In Berlin-Mahlsdorf soll das berühmte Sandmännchen, das Millionen Kinder aus dem Fernsehen kennen, ein Denkmal bekommen. Mahlsdorf wurde als Standort gewählt, weil dort Sandmännchen-Schöpfer Gerhard Behrendt (1929 bis 2006) zu Hause war. Geplant ist, bis Ende November das 1,20 Meter große Denkmal aufzustellen. 35.000 Euro soll die Sandmännchen-Statue kosten.

Hinter dem Projekt steckt eine Bürgerinitiative um den Kurator Michael Wiedemann sowie die CDU im Bezirk Marzahn-Hellersdorf. Die Abgeordnete Katharina Günther-Wünsch hat zusammen mit ihren Parteikollegen einen Antrag im Bezirksparlament eingebracht. Die CDU und die Bürgerinitiative wünschen sich den Ullrichplatz als Standort für das Sandmännchen. „Das ist ein belebter Platz, gerade saniert, eine schöne Freifläche. Da halten sich viele Kinder auf, wie gemacht also für das Denkmal“, erklärt Katharina Günther-Wünsch der Berliner Zeitung.

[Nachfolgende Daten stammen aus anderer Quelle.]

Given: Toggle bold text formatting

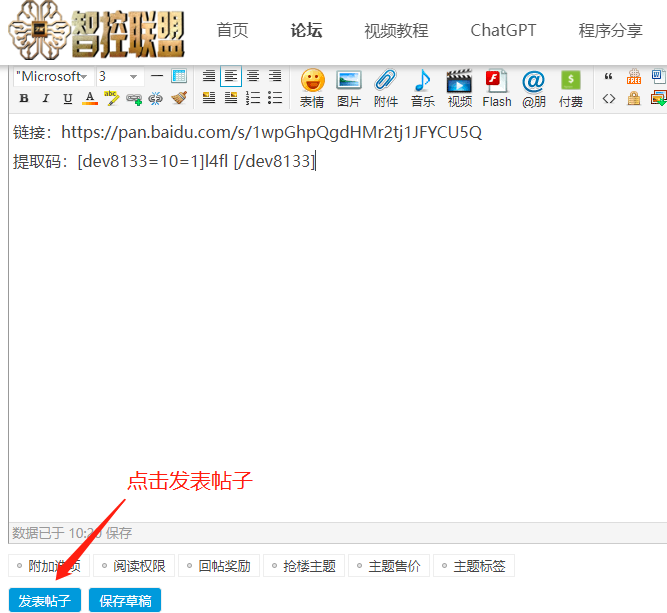Looking at the screenshot, I should (23, 98).
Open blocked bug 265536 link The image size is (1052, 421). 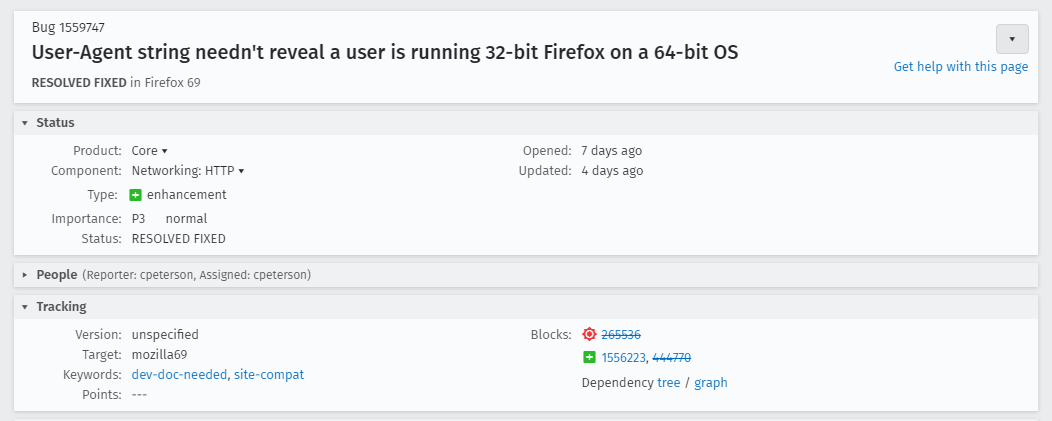click(x=620, y=335)
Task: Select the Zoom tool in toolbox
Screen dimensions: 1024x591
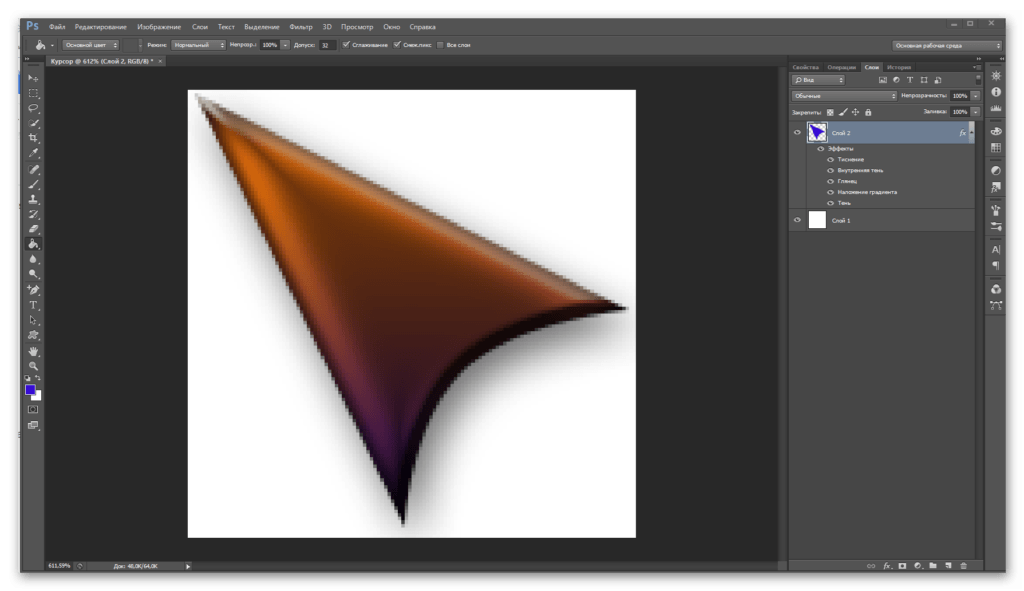Action: pyautogui.click(x=33, y=367)
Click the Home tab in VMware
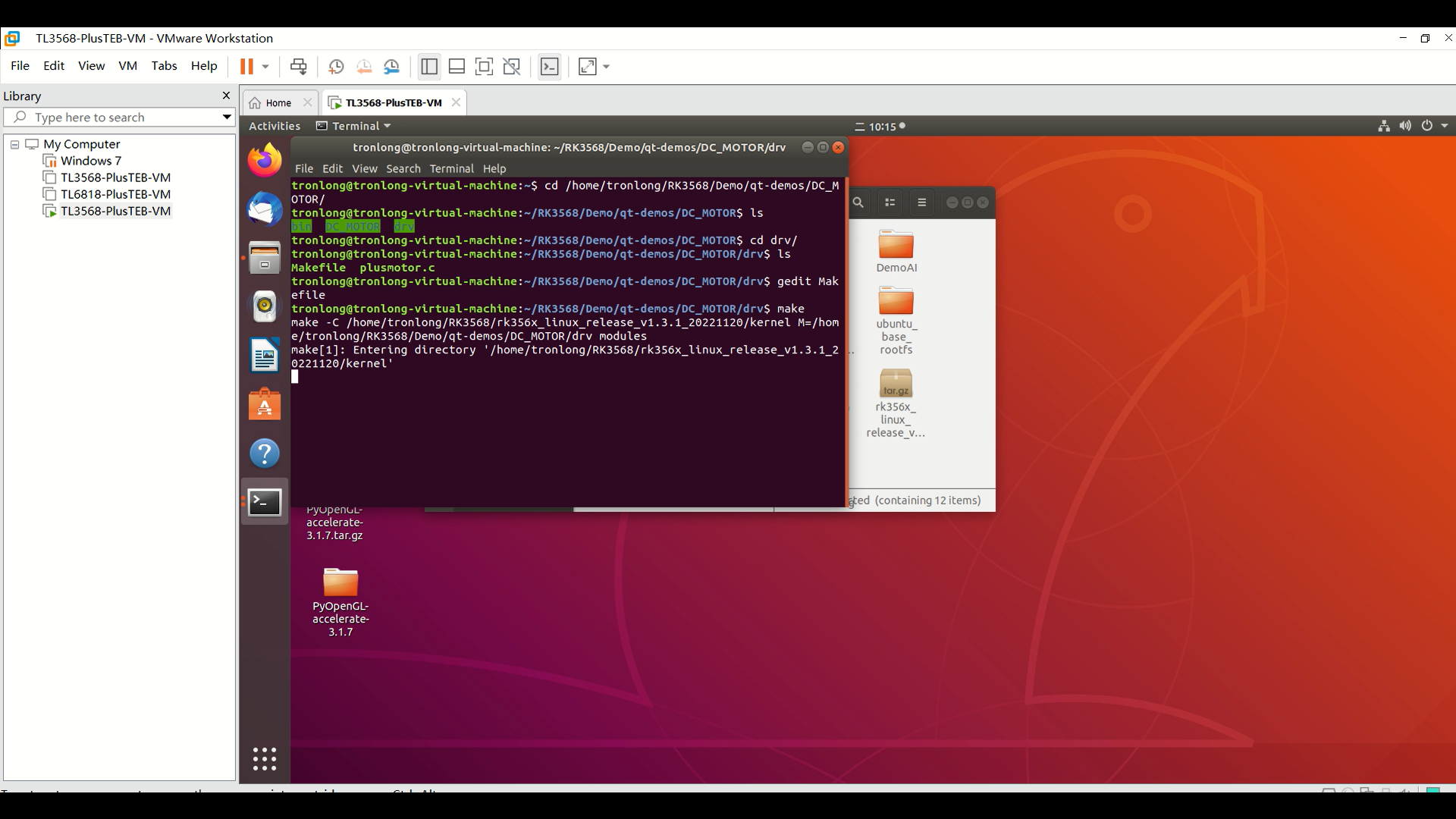Viewport: 1456px width, 819px height. coord(278,102)
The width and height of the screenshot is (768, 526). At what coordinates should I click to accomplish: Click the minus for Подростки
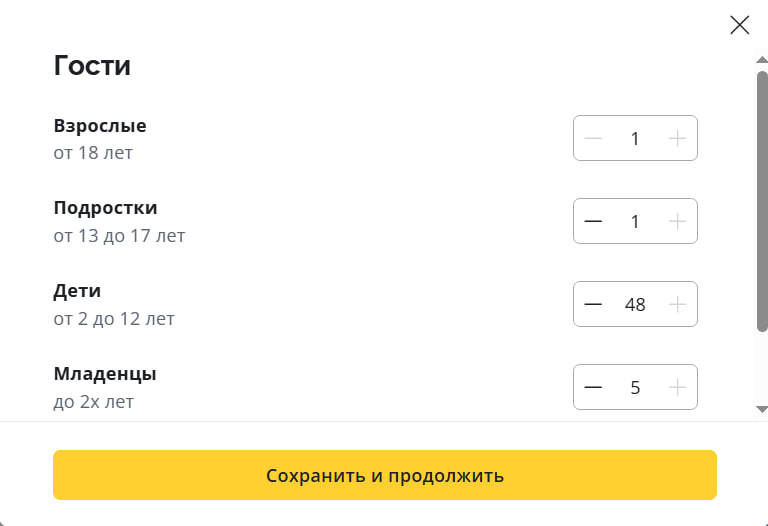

Ende April stimmt die BVV über den Ullrichplatz als Standort ab. Kommt die Zustimmung, kann es mit den Planungen weitergehen. Die Bürgerinitiative hat schon einen Bildhauer gefunden und sucht Spenden für das Denkmal. Viele aus dem Bezirk haben schon ihre Unterstützung zugesichert, darunter auch Prominente, so Katharina Günther-Wünsch. „Das ist ja eine schöne Herzensangelegenheit in so schwierigen Zeiten “, sagt die Politikerin weiter. Sie will sich im nächsten Schritt dafür einsetzen, dass eine Straße in Marzahn-Hellersdorf nach Gerhard Behrendt benannt wird. Ursprünglich war das eine Idee der Linkspartei.

Der Vorschlag, nach Gerhard Behrendt eine Straße zu benennen, kam zuerst von der Linkspartei im Bezirk Marzahn-Hellersdorf. Wir haben das nachträglich ergänzt.